Eingangs trat Ulrich Schmalz letztmals in seiner Funktion als Leiter des Forums ans Rednerpult: „Bis zur Jahrtausendwende hatten wir eine Zeit voller Hoffnung, heute sieht es aus wie ein Kampf der freiheitlich-liberalen Welt gegen eine autokratische Welt. Welche Antworten kann die Außenpolitik geben?“, führte er gewohnt souverän in das Thema ein. Mögliche Antworten gaben in den folgenden zwei Stunden der CDU-Außenpolitiker Norbert Röttgen (MdB) und der Politikwissenschaftler Andrew Dension. „Zum ersten Mal in der Nachkriegsgeschichte“, so Röttgen, „haben wir Deutschen eine erhebliche Verantwortung, was alle globalen Entwicklungen angeht.“ In der Folge beleuchtete er die vielfältigen Herausforderungen wie Klimawandel, wirtschaftliche Entwicklung und Friedenssicherung.
Statement zum Ukraine-Krieg
Auch auf die weltweiten Beziehungen Deutschlands ging er ein und widmete sich besonders China sowie dem Krieg in der Ukraine: „Wir befinden uns in einer historischen Zwischenphase. Die Nachkriegsordnung ist seit der Annexion der Krim im Jahre 2014 beendet“, sagte Röttgen und machte deutlich, dass sich Krieg nicht lohnen dürfe. „Verhandlungen würden bedeuten, dass Putin belohnt würde, wir müssen den Krieg besiegen, und das heißt: Die Ukraine muss gewinnen.“ Der CDU-Politiker kritisierte die durch wirtschaftliche Interessen entstandene Abhängigkeit von russischem Gas und der chinesischen Wirtschaft.
Röttgen warnte davor, dass die deutsche Industrie durch Sanktionen „wesentlich härter im Kern getroffen würde als durch die Zerstörung der Pipeline Nord Stream 2“ (die er als politische Waffe bezeichnete). Als Beispiel nannte Röttgen den Autokonzern VW, der mehr als 50 Prozent seiner Umsätze im Reich der Mitte mache. Sein Rezept: Die wirtschaftliche Abhängigkeit von China reduzieren, „falls nicht, gefährden wir unsere wirtschaftliche und politische Existenz“.

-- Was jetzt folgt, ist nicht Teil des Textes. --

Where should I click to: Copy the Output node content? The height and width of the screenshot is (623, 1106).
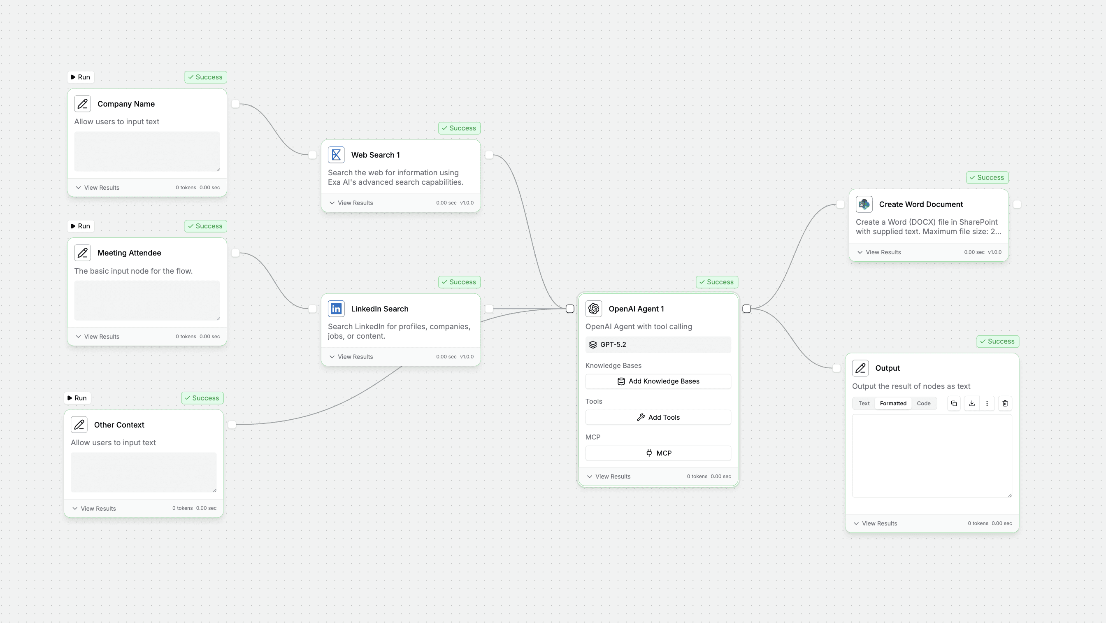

Auch im Hinblick auf das transatlantische Verhältnis sieht der erfahrene Außenpolitiker Deutschland in der Verantwortung, gleichzeitig appellierte er an mehr Verantwortungsbewusstsein und eine klare Haltung: „Die USA als europäische Sicherheitsmacht, das ist Wunschdenken.“ Dank der Regierung Biden unterstütze die USA allerdings die Ukraine mit doppelt so viel finanziellen Mitteln wie das gesamte Europa, aber es gebe in in den USA Bestrebungen, den Blick eher nach China zu richten. „Wenn wir die USA halten wollen, müssen wir Partnerfähigkeit mit ihr herstellen“, sagte er.
Ist Deutschland zu zögerlich?
Dieser Einschätzung folgte auch der zweite Experte, Andrew Denison: „Ich bin besorgt über die Nachhaltigkeit der deutschen Außenpolitik. Deutschland sollte sich klare außenpolitische Ziele setzen, um eine deutschlandfreundlichere Welt anzustreben“, sagte der Wissenschaftler und kritisierte, dass „Deutschland seine reaktive Politik noch nicht hinter sich gelassen hat“. Deutschland stehe auf der Bremse statt auf dem Gaspedal. „Die Republikaner in Amerika werden fragen, warum Deutschland und Europa so wenig in der Ukraine machen, das ist Munition gegen die Demokraten“, brachte er seine Bedenken auf den Punkt. Amerikas Ziel sei es, die alten Imperien China und Russland einzudämmen und abzuschrecken.
Denison, der von einer Pax Atlantica (atlantischer Frieden) für eine Pax Humana (menschlicher Frieden) sprach und die globalen Gemeingüter wie saubere Luft, Wasser und auch den Weltraum in den Blick nahm, warnte ebenfalls vor China, das den Westen „über den Tisch ziehen will. Klimaschutz spielt da keine Rolle“, sagte der 60-jährige Politikberater. Gleichzeitig freute er sich, dass die US-Demokraten, die Europa stärker im Blick hätten, ihre Mehrheit im Senat verteidigen konnten. Noch wichtiger sei es, „dass Deutschland seiner geostrategischen Bedeutung gerecht wird“, mahnte Denison.
Die Zuhörer im Kulturhaus schienen die tiefen Eiblicke in die internationale Politik regelrecht aufzusaugen. Sie dankten den Referenten mit viel Applaus.